# Cats vs Dogs redux (kaggle)

This code implements a deep learning classification model to distinguish between images of cats and images of dogs. It makes use of the pretrained VGG16 model<sup>1</sup> by using the Python `vgg` class [provided by Fast.AI](https://github.com/fastai/courses/blob/master/deeplearning1/nbs/vgg16.py) as part of their [Practical Deep Learning for Coders](http://course.fast.ai/lessons/lesson1.html) course as well as their [`utils.py`](https://github.com/fastai/courses/blob/master/deeplearning1/nbs/utils.py) package.

The code assumes that their is a data folder whose structure is defined in the [Prepare Data](https://github.com/DanGolding/kaggle_cats_vs_dogs_redux/blob/master/Prepare%20data.ipynb) notebook in this repository.

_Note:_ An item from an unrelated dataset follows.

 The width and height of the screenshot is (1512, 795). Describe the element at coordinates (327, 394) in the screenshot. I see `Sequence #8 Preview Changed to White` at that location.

<sup>1</sup>K. Simonyan, A. Zisserman [Very Deep Convolutional Networks for Large-Scale Image Recognition](https://arxiv.org/pdf/1409.1556.pdf), arXiv technical report, 2014

In [1]:
from __future__ import division,print_function

import os, json
from glob import glob
import numpy as np
np.set_printoptions(precision=4, linewidth=100)
from matplotlib import pyplot as plt
from matplotlib.image import imread
%matplotlib inline

import utils; reload(utils)
from utils import plots
import vgg16; reload(vgg16)
from vgg16 import Vgg16

Using gpu device 0: Tesla K80 (CNMeM is disabled, cuDNN 5103)
Using Theano backend.


In [2]:
path = "data/"
# path = "data/sample/"
batch_size=64

Train the model

In [3]:
vgg = Vgg16()
batches = vgg.get_batches(path+'train', batch_size=batch_size)
val_batches = vgg.get_batches(path+'valid', batch_size=batch_size*2)
vgg.finetune(batches)
vgg.fit(batches, val_batches, nb_epoch=1)

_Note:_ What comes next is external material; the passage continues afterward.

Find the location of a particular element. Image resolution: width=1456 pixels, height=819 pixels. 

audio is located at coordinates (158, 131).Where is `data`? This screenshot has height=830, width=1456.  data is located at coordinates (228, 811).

Found 23000 images belonging to 2 classes.
Found 2000 images belonging to 2 classes.
Epoch 1/1


In [4]:
vgg.model.save_weights(path + 'results/ft1.h5')

Run the trained model on the test data

In [30]:
# test_data = utils.get_data(path + 'test',10)

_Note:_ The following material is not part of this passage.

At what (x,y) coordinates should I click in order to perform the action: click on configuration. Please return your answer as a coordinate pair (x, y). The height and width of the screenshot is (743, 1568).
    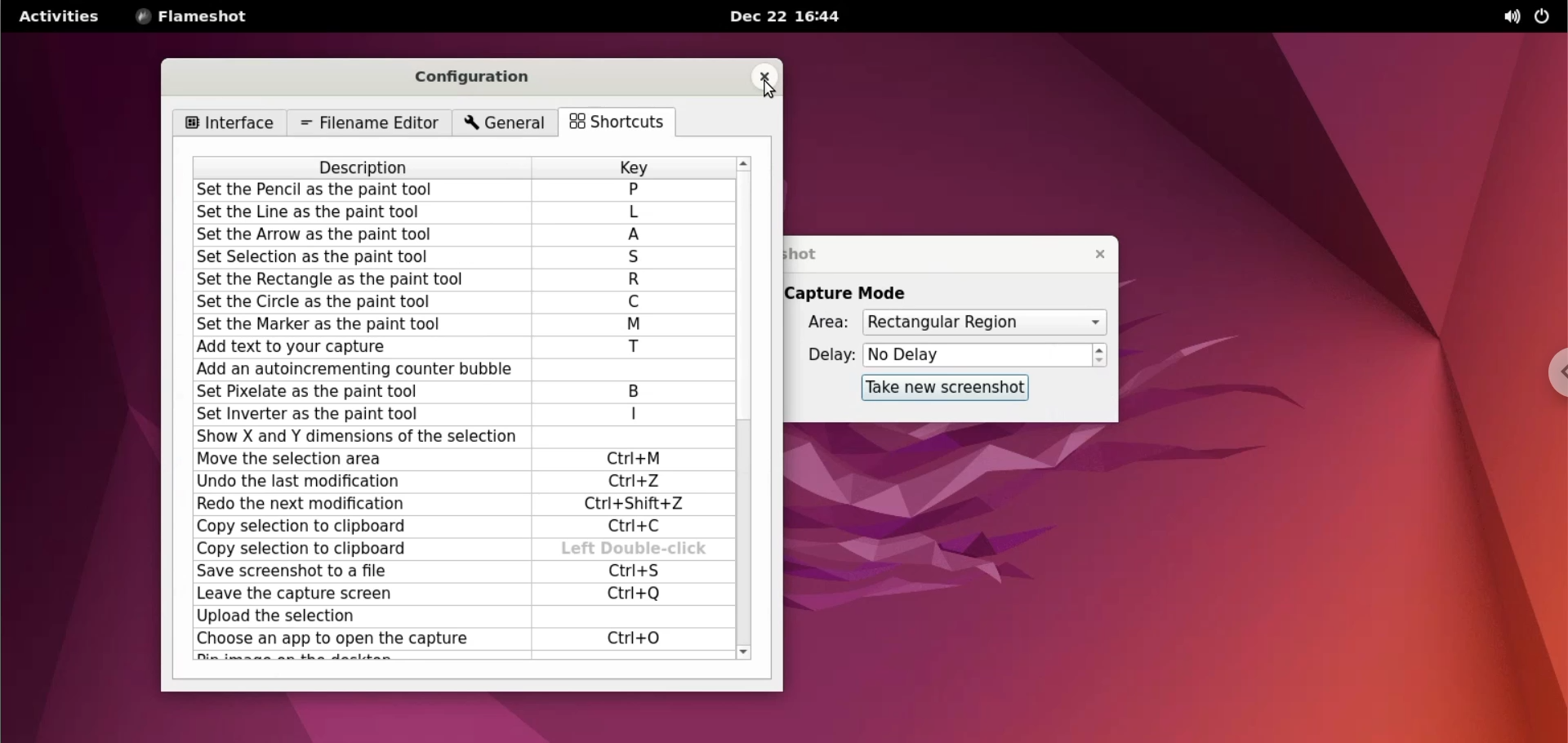
    Looking at the image, I should click on (483, 77).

TypeError: 'int' object is not iterable

In [26]:
# preds, idxs, classes = vgg.predict(test_data)

NameError: name 'test_data' is not defined

In [6]:
test_batches, predictions = vgg.test(path + 'test1', batch_size = batch_size*2)

Found 12500 images belonging to 1 classes.


Prepare the results for kaggle submission

In [26]:
filenames = test_batches.filenames
utils.save_array(path + 'results/test_predictions.dat',predictions)
utils.save_array(path + 'results/test_filenames.dat',filenames)

In [34]:
ids = np.array([int(filename.split('.')[0].split("/")[1]) for filename in filenames])
results = np.vstack((ids,np.clip(predictions,0.05,0.95)[:,1])).T

In [45]:
np.savetxt(path + 'results/results.csv',results,fmt='%d,%.5f',delimiter=',',header='id,label',comments='')

In [46]:
from IPython.display import FileLink
FileLink(path + 'results/results.csv')